Items from a dataset:
*** Block opens ***

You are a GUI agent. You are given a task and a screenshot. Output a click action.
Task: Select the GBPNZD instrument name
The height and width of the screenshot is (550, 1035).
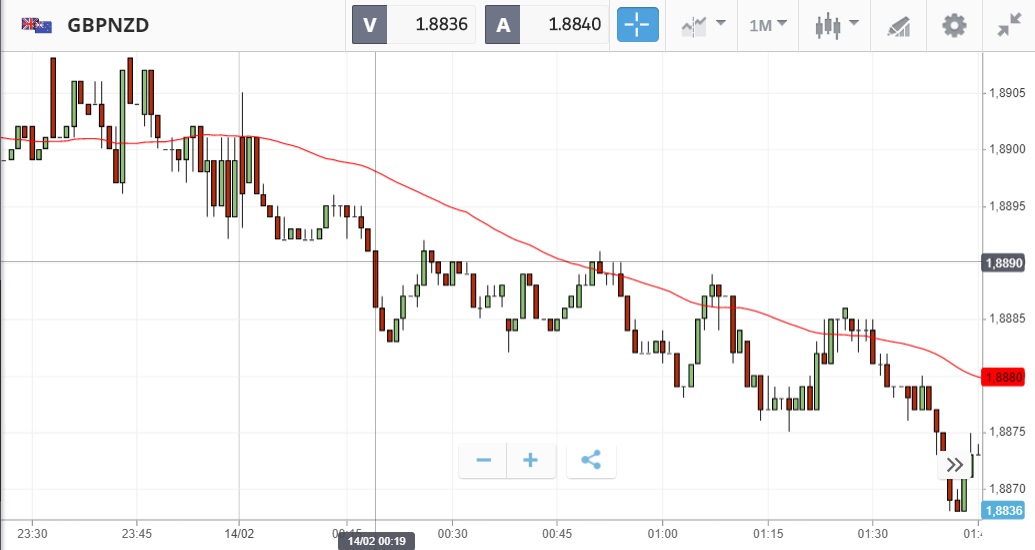[108, 25]
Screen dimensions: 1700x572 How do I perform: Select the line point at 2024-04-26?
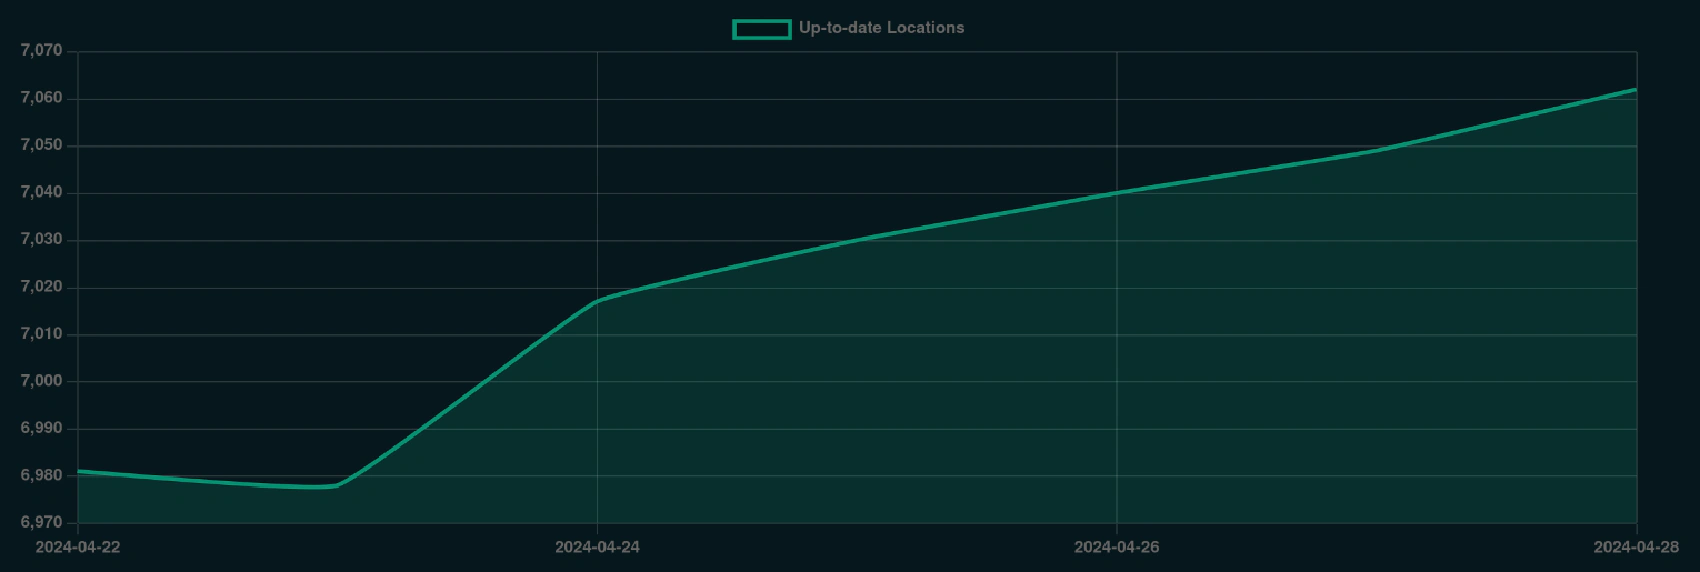1116,193
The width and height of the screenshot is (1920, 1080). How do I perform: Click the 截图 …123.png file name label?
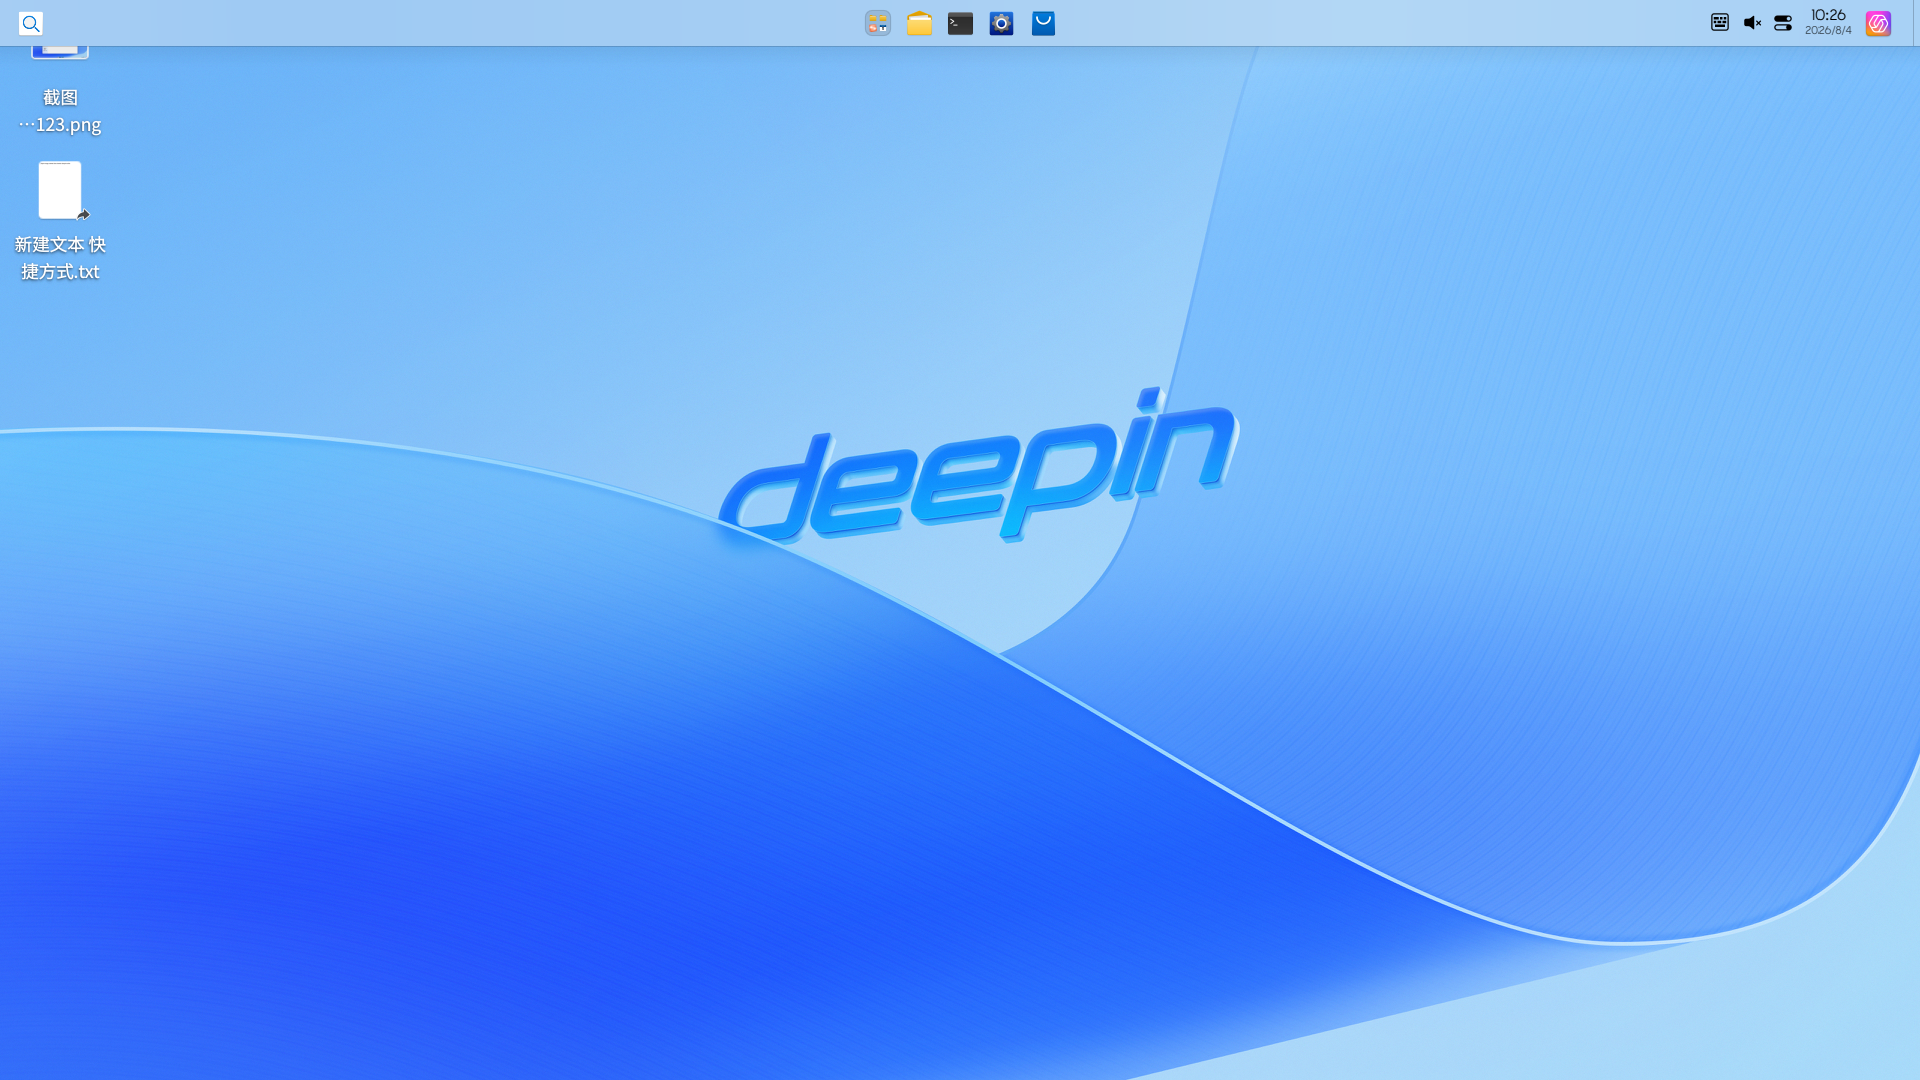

*** Block closes ***

Search the records for the word "name" and copy out every line that holds it.

Completed task:
Task: Select the GBPNZD instrument name
The width and height of the screenshot is (1920, 1080). How do I perform: Click the 截图 …123.png file name label?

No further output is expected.